**Records:**
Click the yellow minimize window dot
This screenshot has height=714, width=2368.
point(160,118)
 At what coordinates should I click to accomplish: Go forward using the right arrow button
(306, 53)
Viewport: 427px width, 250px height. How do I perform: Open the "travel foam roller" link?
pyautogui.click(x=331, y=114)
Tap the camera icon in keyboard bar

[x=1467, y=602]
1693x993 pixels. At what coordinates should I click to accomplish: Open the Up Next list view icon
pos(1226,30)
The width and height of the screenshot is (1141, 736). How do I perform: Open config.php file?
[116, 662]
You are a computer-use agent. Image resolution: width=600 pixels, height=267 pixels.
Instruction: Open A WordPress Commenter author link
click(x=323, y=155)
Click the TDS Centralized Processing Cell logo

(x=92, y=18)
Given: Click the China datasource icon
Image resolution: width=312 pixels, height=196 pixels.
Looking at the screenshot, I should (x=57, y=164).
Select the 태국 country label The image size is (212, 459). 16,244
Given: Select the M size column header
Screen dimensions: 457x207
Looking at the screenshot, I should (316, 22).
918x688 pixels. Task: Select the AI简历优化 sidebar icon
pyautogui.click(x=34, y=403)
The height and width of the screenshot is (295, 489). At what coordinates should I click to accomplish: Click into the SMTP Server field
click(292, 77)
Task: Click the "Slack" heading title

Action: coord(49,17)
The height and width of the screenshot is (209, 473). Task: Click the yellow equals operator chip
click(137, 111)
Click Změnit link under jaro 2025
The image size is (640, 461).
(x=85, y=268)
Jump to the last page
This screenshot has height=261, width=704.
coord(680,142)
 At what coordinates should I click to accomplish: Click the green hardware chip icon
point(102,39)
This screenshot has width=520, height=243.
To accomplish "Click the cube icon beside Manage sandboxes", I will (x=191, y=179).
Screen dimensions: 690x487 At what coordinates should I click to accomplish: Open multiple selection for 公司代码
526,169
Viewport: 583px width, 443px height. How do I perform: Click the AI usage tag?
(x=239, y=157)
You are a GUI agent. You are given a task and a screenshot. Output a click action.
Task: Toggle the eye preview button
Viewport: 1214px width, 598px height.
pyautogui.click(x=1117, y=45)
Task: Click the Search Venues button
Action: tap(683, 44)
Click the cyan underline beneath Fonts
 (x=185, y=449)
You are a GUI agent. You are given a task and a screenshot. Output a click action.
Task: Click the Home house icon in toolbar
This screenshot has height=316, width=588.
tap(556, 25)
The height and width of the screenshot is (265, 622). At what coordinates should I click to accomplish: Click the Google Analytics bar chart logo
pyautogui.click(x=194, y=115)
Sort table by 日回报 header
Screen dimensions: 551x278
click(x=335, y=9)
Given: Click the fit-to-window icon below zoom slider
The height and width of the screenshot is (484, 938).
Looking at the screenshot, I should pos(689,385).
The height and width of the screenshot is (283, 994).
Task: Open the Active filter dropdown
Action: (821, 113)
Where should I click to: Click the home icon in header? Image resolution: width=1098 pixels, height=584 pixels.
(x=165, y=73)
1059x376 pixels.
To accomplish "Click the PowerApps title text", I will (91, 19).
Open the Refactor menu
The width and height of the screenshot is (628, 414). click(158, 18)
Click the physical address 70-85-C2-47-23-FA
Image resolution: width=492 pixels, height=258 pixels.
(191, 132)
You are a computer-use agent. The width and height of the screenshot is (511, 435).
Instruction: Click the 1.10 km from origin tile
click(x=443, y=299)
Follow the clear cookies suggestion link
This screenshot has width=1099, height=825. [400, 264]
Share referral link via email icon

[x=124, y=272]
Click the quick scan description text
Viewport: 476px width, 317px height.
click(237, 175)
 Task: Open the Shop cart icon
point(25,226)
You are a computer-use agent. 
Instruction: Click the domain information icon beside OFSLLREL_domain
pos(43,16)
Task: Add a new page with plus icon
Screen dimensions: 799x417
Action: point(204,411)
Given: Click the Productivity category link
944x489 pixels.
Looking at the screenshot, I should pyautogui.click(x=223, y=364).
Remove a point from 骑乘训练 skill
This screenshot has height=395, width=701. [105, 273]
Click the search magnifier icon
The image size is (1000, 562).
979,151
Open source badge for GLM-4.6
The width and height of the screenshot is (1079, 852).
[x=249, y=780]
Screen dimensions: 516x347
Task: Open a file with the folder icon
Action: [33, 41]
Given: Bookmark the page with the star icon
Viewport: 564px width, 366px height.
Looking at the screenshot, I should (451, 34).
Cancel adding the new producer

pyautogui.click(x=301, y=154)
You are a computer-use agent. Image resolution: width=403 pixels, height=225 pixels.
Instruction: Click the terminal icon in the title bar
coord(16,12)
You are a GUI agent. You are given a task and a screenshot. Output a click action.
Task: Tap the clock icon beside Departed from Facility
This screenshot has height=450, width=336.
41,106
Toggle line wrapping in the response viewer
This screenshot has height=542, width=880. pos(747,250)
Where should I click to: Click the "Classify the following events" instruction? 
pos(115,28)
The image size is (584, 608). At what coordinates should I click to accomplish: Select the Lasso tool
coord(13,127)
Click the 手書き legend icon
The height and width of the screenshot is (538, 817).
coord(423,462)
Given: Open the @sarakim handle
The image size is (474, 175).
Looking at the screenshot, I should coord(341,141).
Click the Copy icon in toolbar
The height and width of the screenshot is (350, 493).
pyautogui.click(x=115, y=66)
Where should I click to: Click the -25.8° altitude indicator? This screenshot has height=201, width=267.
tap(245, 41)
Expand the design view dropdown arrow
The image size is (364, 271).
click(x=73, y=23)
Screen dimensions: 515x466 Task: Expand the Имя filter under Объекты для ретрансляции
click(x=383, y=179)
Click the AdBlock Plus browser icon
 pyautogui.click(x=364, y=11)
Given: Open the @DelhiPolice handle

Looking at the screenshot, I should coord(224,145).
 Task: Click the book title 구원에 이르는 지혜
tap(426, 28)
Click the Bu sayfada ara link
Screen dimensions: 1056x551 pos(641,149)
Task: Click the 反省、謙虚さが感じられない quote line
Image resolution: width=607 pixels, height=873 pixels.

**Your goal:** Type out every record above once more, exactly.

**Answer:**
Click the yellow minimize window dot
This screenshot has height=714, width=2368.
point(160,118)
 At what coordinates should I click to accomplish: Go forward using the right arrow button
(306, 53)
Viewport: 427px width, 250px height. How do I perform: Open the "travel foam roller" link?
pyautogui.click(x=331, y=114)
Tap the camera icon in keyboard bar

[x=1467, y=602]
1693x993 pixels. At what coordinates should I click to accomplish: Open the Up Next list view icon
pos(1226,30)
The width and height of the screenshot is (1141, 736). How do I perform: Open config.php file?
[116, 662]
You are a computer-use agent. Image resolution: width=600 pixels, height=267 pixels.
Instruction: Open A WordPress Commenter author link
click(x=323, y=155)
Click the TDS Centralized Processing Cell logo

(x=92, y=18)
Given: Click the China datasource icon
Image resolution: width=312 pixels, height=196 pixels.
Looking at the screenshot, I should (x=57, y=164).
Select the 태국 country label The image size is (212, 459). 16,244
Given: Select the M size column header
Screen dimensions: 457x207
Looking at the screenshot, I should (316, 22).
918x688 pixels. Task: Select the AI简历优化 sidebar icon
pyautogui.click(x=34, y=403)
The height and width of the screenshot is (295, 489). At what coordinates should I click to accomplish: Click into the SMTP Server field
click(292, 77)
Task: Click the "Slack" heading title

Action: coord(49,17)
The height and width of the screenshot is (209, 473). Task: Click the yellow equals operator chip
click(137, 111)
Click Změnit link under jaro 2025
The image size is (640, 461).
(x=85, y=268)
Jump to the last page
This screenshot has height=261, width=704.
coord(680,142)
 At what coordinates should I click to accomplish: Click the green hardware chip icon
point(102,39)
This screenshot has width=520, height=243.
To accomplish "Click the cube icon beside Manage sandboxes", I will (x=191, y=179).
Screen dimensions: 690x487 At what coordinates should I click to accomplish: Open multiple selection for 公司代码
526,169
Viewport: 583px width, 443px height. How do I perform: Click the AI usage tag?
(x=239, y=157)
You are a GUI agent. You are given a task and a screenshot. Output a click action.
Task: Toggle the eye preview button
Viewport: 1214px width, 598px height.
pyautogui.click(x=1117, y=45)
Task: Click the Search Venues button
Action: tap(683, 44)
Click the cyan underline beneath Fonts
 (x=185, y=449)
You are a GUI agent. You are given a task and a screenshot. Output a click action.
Task: Click the Home house icon in toolbar
This screenshot has height=316, width=588.
tap(556, 25)
The height and width of the screenshot is (265, 622). At what coordinates should I click to accomplish: Click the Google Analytics bar chart logo
pyautogui.click(x=194, y=115)
Sort table by 日回报 header
Screen dimensions: 551x278
click(x=335, y=9)
Given: Click the fit-to-window icon below zoom slider
The height and width of the screenshot is (484, 938).
Looking at the screenshot, I should pos(689,385).
The height and width of the screenshot is (283, 994).
Task: Open the Active filter dropdown
Action: (821, 113)
Where should I click to: Click the home icon in header? Image resolution: width=1098 pixels, height=584 pixels.
(x=165, y=73)
1059x376 pixels.
To accomplish "Click the PowerApps title text", I will (91, 19).
Open the Refactor menu
The width and height of the screenshot is (628, 414). click(158, 18)
Click the physical address 70-85-C2-47-23-FA
Image resolution: width=492 pixels, height=258 pixels.
(191, 132)
You are a computer-use agent. The width and height of the screenshot is (511, 435).
Instruction: Click the 1.10 km from origin tile
click(x=443, y=299)
Follow the clear cookies suggestion link
This screenshot has width=1099, height=825. [400, 264]
Share referral link via email icon

[x=124, y=272]
Click the quick scan description text
Viewport: 476px width, 317px height.
click(237, 175)
 Task: Open the Shop cart icon
point(25,226)
You are a computer-use agent. 
Instruction: Click the domain information icon beside OFSLLREL_domain
pos(43,16)
Task: Add a new page with plus icon
Screen dimensions: 799x417
Action: point(204,411)
Given: Click the Productivity category link
944x489 pixels.
Looking at the screenshot, I should pyautogui.click(x=223, y=364).
Remove a point from 骑乘训练 skill
This screenshot has height=395, width=701. [105, 273]
Click the search magnifier icon
The image size is (1000, 562).
979,151
Open source badge for GLM-4.6
The width and height of the screenshot is (1079, 852).
[x=249, y=780]
Screen dimensions: 516x347
Task: Open a file with the folder icon
Action: [33, 41]
Given: Bookmark the page with the star icon
Viewport: 564px width, 366px height.
Looking at the screenshot, I should (451, 34).
Cancel adding the new producer

pyautogui.click(x=301, y=154)
You are a computer-use agent. Image resolution: width=403 pixels, height=225 pixels.
Instruction: Click the terminal icon in the title bar
coord(16,12)
You are a GUI agent. You are given a task and a screenshot. Output a click action.
Task: Tap the clock icon beside Departed from Facility
This screenshot has height=450, width=336.
41,106
Toggle line wrapping in the response viewer
This screenshot has height=542, width=880. pos(747,250)
Where should I click to: Click the "Classify the following events" instruction? 
pos(115,28)
The image size is (584, 608). At what coordinates should I click to accomplish: Select the Lasso tool
coord(13,127)
Click the 手書き legend icon
The height and width of the screenshot is (538, 817).
coord(423,462)
Given: Open the @sarakim handle
The image size is (474, 175).
Looking at the screenshot, I should coord(341,141).
Click the Copy icon in toolbar
The height and width of the screenshot is (350, 493).
pyautogui.click(x=115, y=66)
Where should I click to: Click the -25.8° altitude indicator? This screenshot has height=201, width=267.
tap(245, 41)
Expand the design view dropdown arrow
The image size is (364, 271).
click(x=73, y=23)
Screen dimensions: 515x466 Task: Expand the Имя filter under Объекты для ретрансляции
click(x=383, y=179)
Click the AdBlock Plus browser icon
 pyautogui.click(x=364, y=11)
Given: Open the @DelhiPolice handle

Looking at the screenshot, I should coord(224,145).
 Task: Click the book title 구원에 이르는 지혜
tap(426, 28)
Click the Bu sayfada ara link
Screen dimensions: 1056x551 pos(641,149)
Task: Click the 反省、謙虚さが感じられない quote line
Image resolution: width=607 pixels, height=873 pixels.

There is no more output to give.